Despite substantial improvements in cataract surgery techniques and intraocular lenses (IOLs), posterior capsular opacification (PCO) continues to be the most frequent postoperative complication of pediatric cataract surgery. Age is the main factor in PCO development, with the incidence increasing as age decreases. PCO development has been reported in up to 100% of infants after cataract surgery. (1)

Performing posterior capsulotomy and anterior vitrectomy in the same surgical session as cataract extraction is effective in preventing PCO obscuring the optical axis. However, in necessary cases and with cooperative patients, especially school-aged children whose posterior capsule is intact, neodymiumdoped yttrium aluminium garnet (Nd:YAG) laser capsulotomy is another treatment option for PCO. In patients not suitable for laser therapy, anterior vitrectomy and posterior capsulotomy can be performed via the pars plana approach. (2,3,4)

Nd:YAG laser therapy has certain limitations, including transient intraocular pressure (IOP) elevation, high cost, limited access to the instruments, noncompliance with laser therapy in young children, need for general anesthesia and the high incidence of IOL damage. Furthermore, even in the absence of the posterior capsule, residual lens fibers may migrate to the intact vitreous surface and form secondary opaque membranes. (5)

Performing posterior capsulotomy and anterior vitrectomy in the same surgical session as cataract extraction also has some disadvantages. These include longer surgery time, requirement of more experience and skill on the part of the surgeon, vitreous loss, IOL dislocation, and higher rates of cystoid macular edema and retinal detachment. (2,3,4) As a result, surgeons face several questions. At what age should patients' posterior capsule be opened and when should it be left intact? At what age should posterior capsulotomy and anterior vitrectomy be performed together?

In this study we aimed to evaluate PCO status and treatment required due to PCO obscuring the optical axis in patients 4-12 years of age who underwent pediatric cataract surgery without posterior capsulotomy or anterior vitrectomy.

Materials and Methods

The charts of pediatric patients who underwent cataract surgery and IOL implantation at Yuzuncu Yil University Faculty of Medicine, Department of Ophthalmology (between 2006-2013, n=18) and Ondokuz Mayis University Faculty of Medicine, Department of Ophthalmology (between 2012-2013, n=12) were analyzed retrospectively.

Patients whose operations did not include posterior capsulotomy and anterior vitrectomy, who were between 4 and 12 years old and had non-traumatic cataract were included in the study. Thirty eyes of 21 patients were included.

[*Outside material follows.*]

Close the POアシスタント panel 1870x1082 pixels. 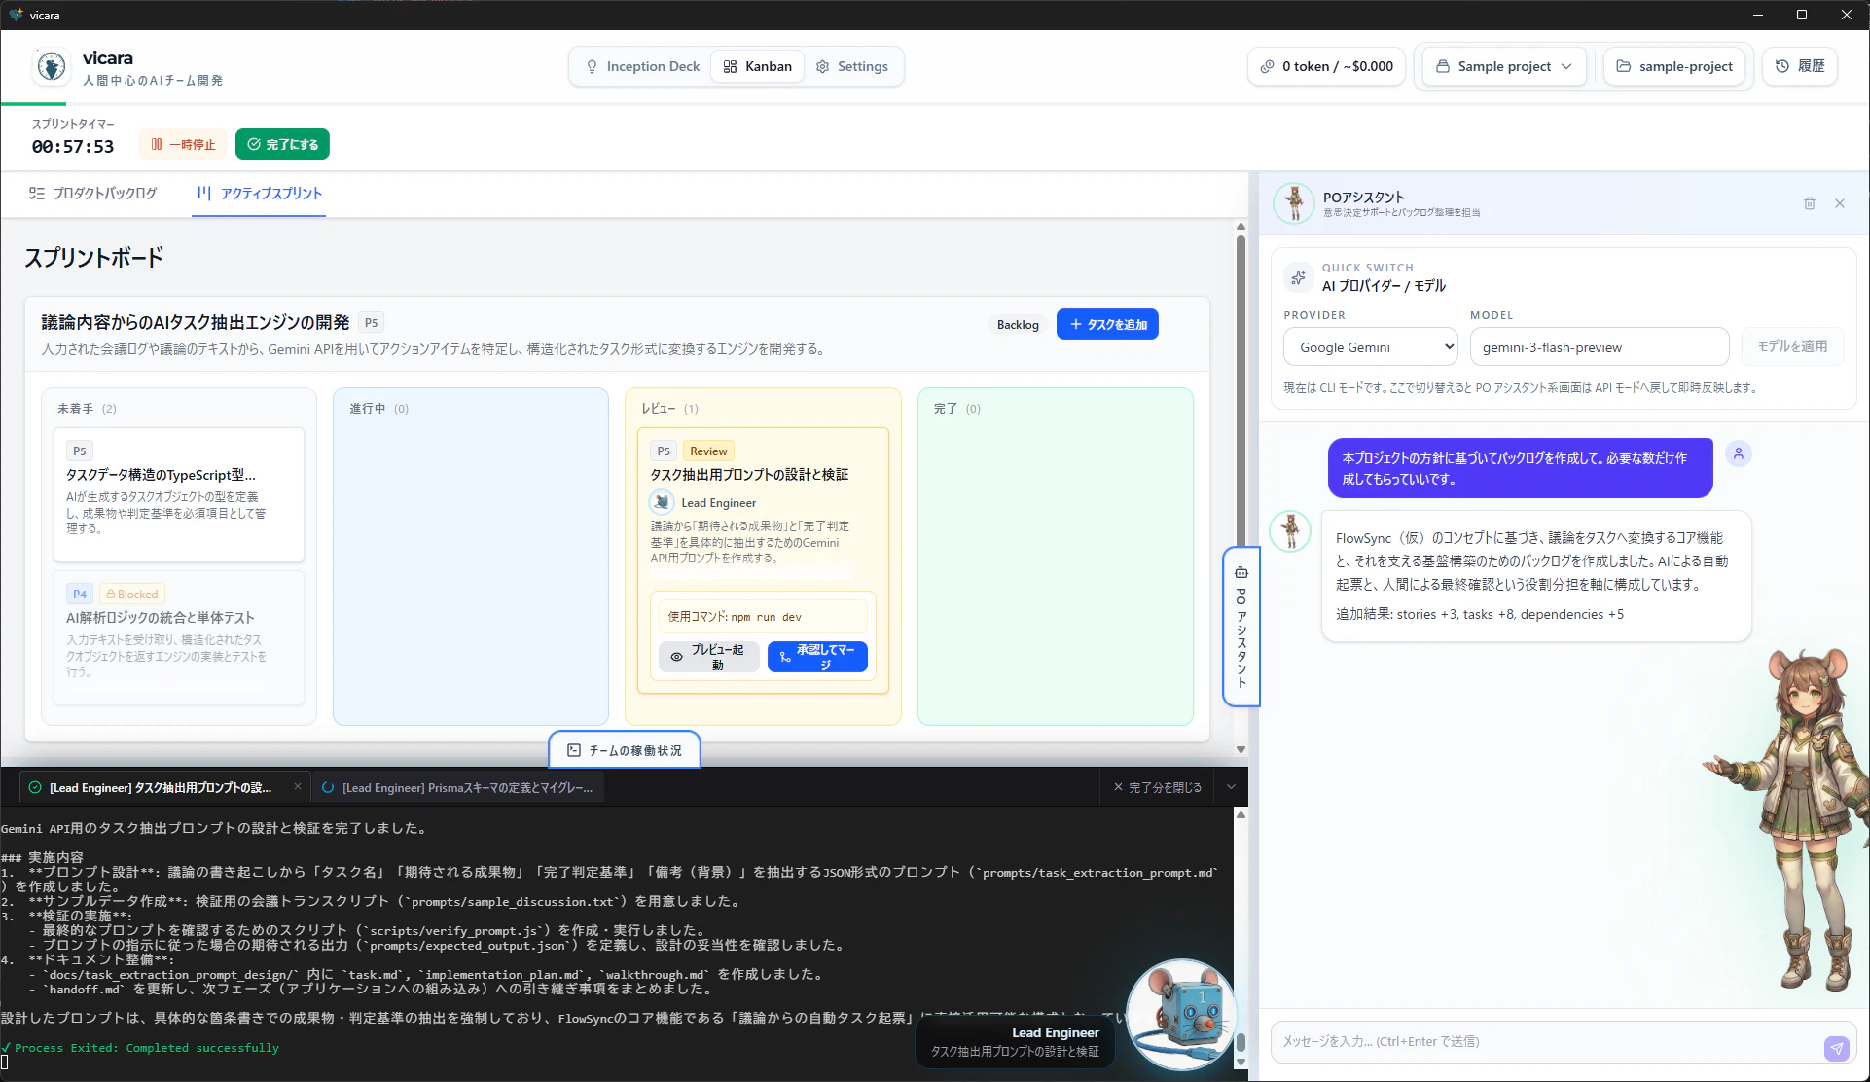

Retinoscopy, biomicroscopy and dilated fundus examinations were done preoperatively in some patients based on extent of cataract and postoperatively in all patients. Pre--and postoperative best corrected visual acuity (BCVA) of compliant patients was recorded (Snellen). The diopter, brand and implantation location was recorded for implanted IOLs. Cataract type was evaluated.

Surgical technique: The anterior chamber was accessed by clear corneal incision. After staining the anterior capsule with trypan blue, continuous anterior capsulotomy of 5-5.5 mm diameter was performed under viscoelastic. Two side ports were created. The lens material was aspirated using bimanual irrigation/aspiration handpieces. The IOL was implanted in the sulcus in 2 patients (6.67%) and in the capsule in the remaining patients. The corneal incision was widened in some patients to accommodate the implantation of polymethyl methacrylate (PMMA) IOLs. The viscoelastic in the anterior chamber and under the IOL was then aspirated using irrigation/aspiration and the corneal incision was sutured with 10-0 nylon. The procedure was concluded with diluted cefuroxime injection into the anterior chamber and subconjunctival dexamethasone injection.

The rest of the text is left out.